▶ _Problem description_
Below are several entries. Transcribe exactly those lines that fall from the one with "You are a computer-use" through the one with "Instruction: Click the Jul 29, 2026 date", end lines included.

▶ _Data for analysis_

▼▼▼

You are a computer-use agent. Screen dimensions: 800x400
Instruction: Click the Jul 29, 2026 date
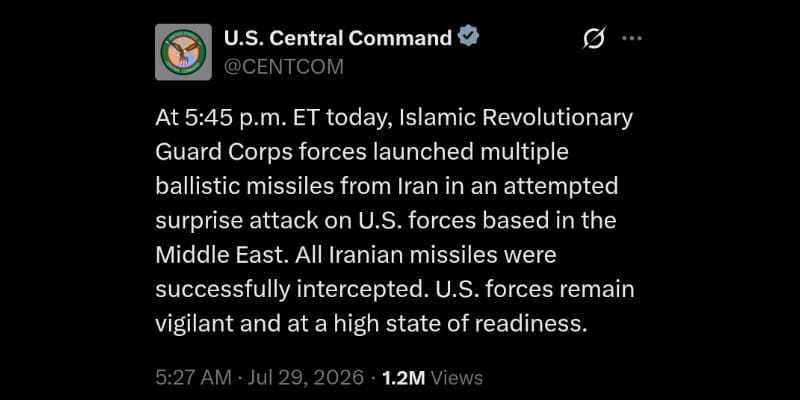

▲▲▲
▼▼▼

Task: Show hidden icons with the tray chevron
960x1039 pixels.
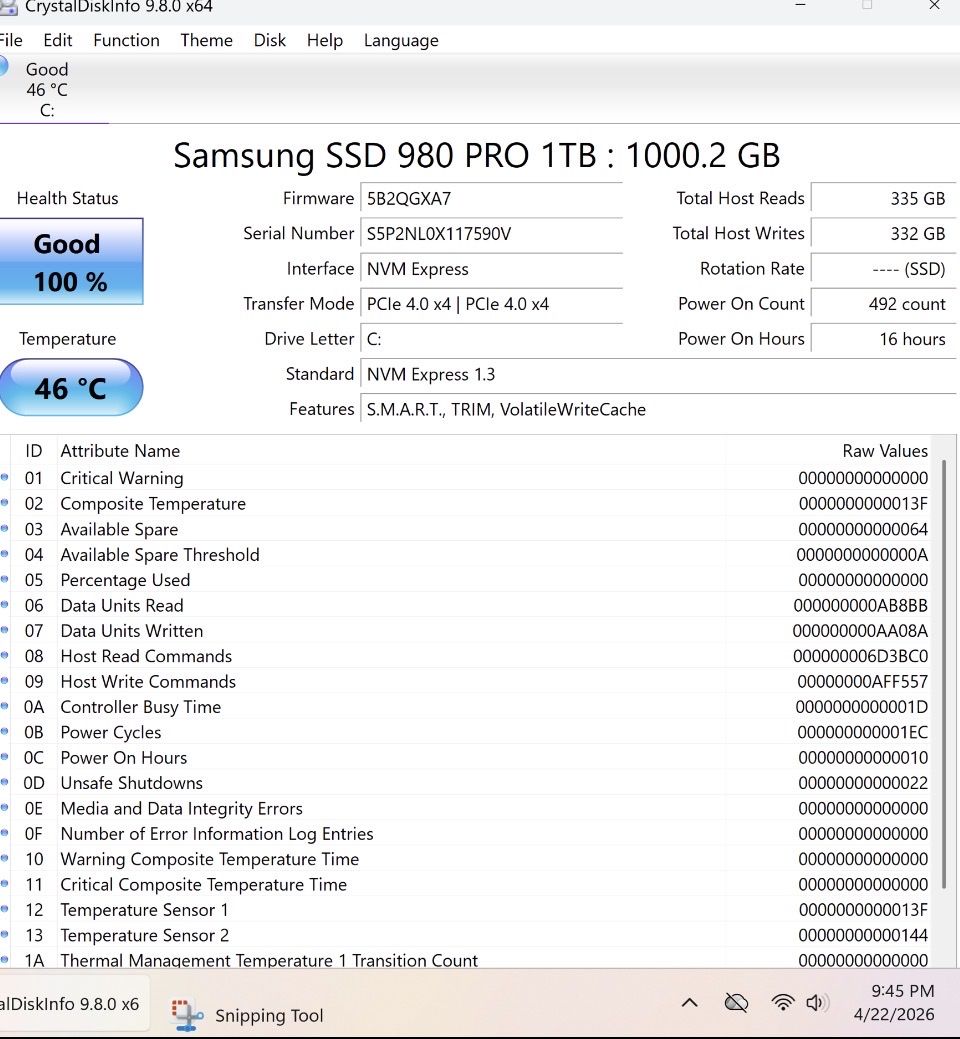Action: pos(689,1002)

▲▲▲
▼▼▼

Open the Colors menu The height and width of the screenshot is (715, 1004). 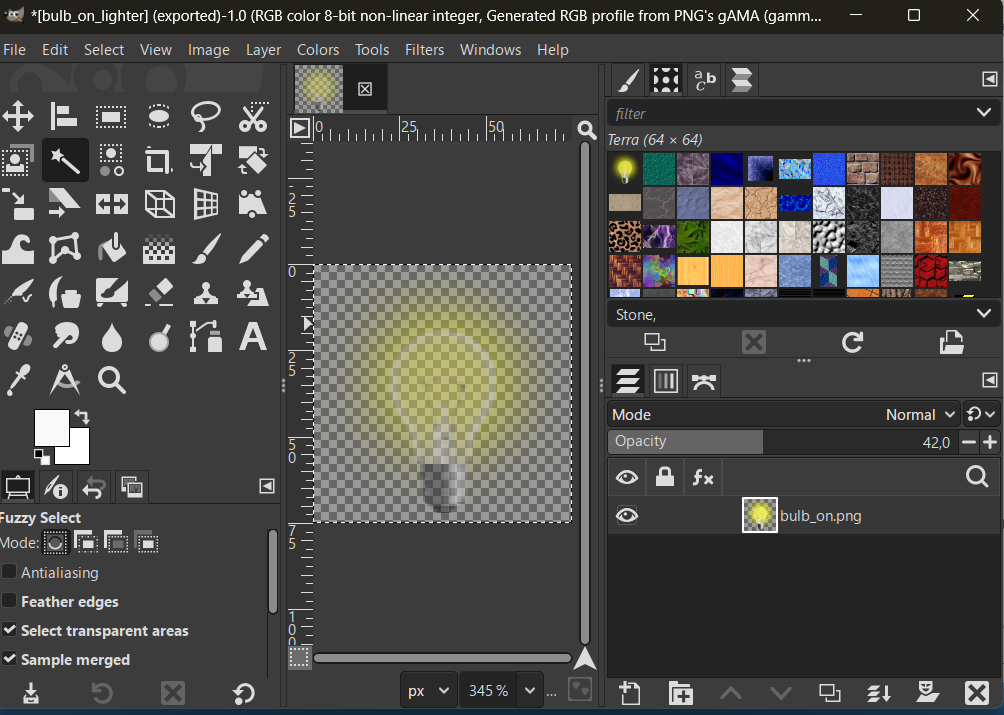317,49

▲▲▲

▶ _Problem solution_
You are a computer-use agent. Screen dimensions: 800x400
Instruction: Click the Jul 29, 2026 date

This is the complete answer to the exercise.